Le ministère de la Sécurité nationale dément

Moins de 48 heures après ces allégations, le ministère burundais de la Sécurité nationale a formellement démenti les faits. Dans un communiqué publié lundi 12 mai par son porte-parole, Pierre Nkurikiye, il parle de « pures rumeurs sans fondement ».

Pierre Nkurikiye, porte-parole du ministère de la Sécurité au Burundi  © SOS Médias Burundi
Pierre Nkurikiye, porte-parole du ministère de la Sécurité au Burundi © SOS Médias Burundi

Selon cette version, l’incident résulterait d’un accrochage entre cinq véhicules, survenu dans un embouteillage. Une altercation aurait éclaté entre les conducteurs, dont le député Sindayigaya. Certains, « probablement sous l’emprise de l’alcool », selon le ministère, seraient sortis de leur véhicule pour régler la situation sans solliciter l’intervention des policiers pourtant présents à proximité. Un policier aurait été blessé lors de la bagarre.

Le ministère indique que des enquêtes sont en cours pour établir les responsabilités et rappelle que la consommation d’alcool au volant est un délit.

Un contexte politique sensible

L’affaire prend une dimension particulière dans un contexte préélectoral tendu, à l’approche des élections législatives et communales prévues en juin prochain. Le Rapporteur spécial de l’ONU sur les droits humains au Burundi, Fortuné Gaétan Zongo, alertait dès 2024 sur la recrudescence d’enlèvements et de violences ciblées contre les opposants et les voix critiques.

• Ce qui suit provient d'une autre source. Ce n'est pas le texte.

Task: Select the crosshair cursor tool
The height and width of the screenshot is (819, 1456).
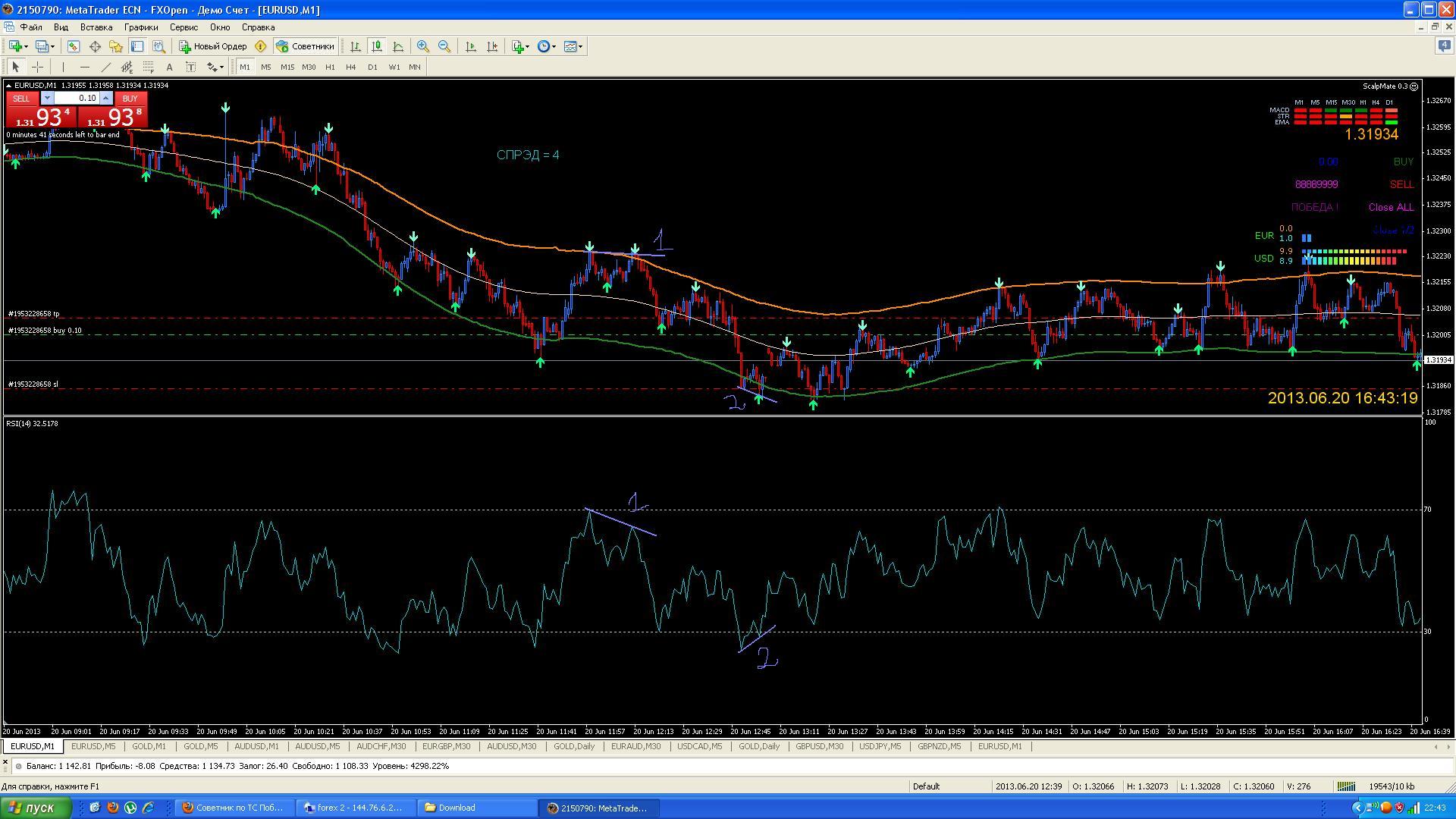Action: click(x=37, y=67)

Le député Sindayigaya, représentant de la minorité Batwa, est connu pour ses prises de position franches. Il n’exclut pas que cette agression soit liée à son engagement et appelle le président de la République à ordonner une enquête impartiale et transparente.

Deux récits s’opposent. Mais dans un climat de méfiance et d’impunité, l’affaire relance les inquiétudes sur l’usage des forces de sécurité à des fins politiques et sur la protection des élus et des citoyens, quel que soit leur statut.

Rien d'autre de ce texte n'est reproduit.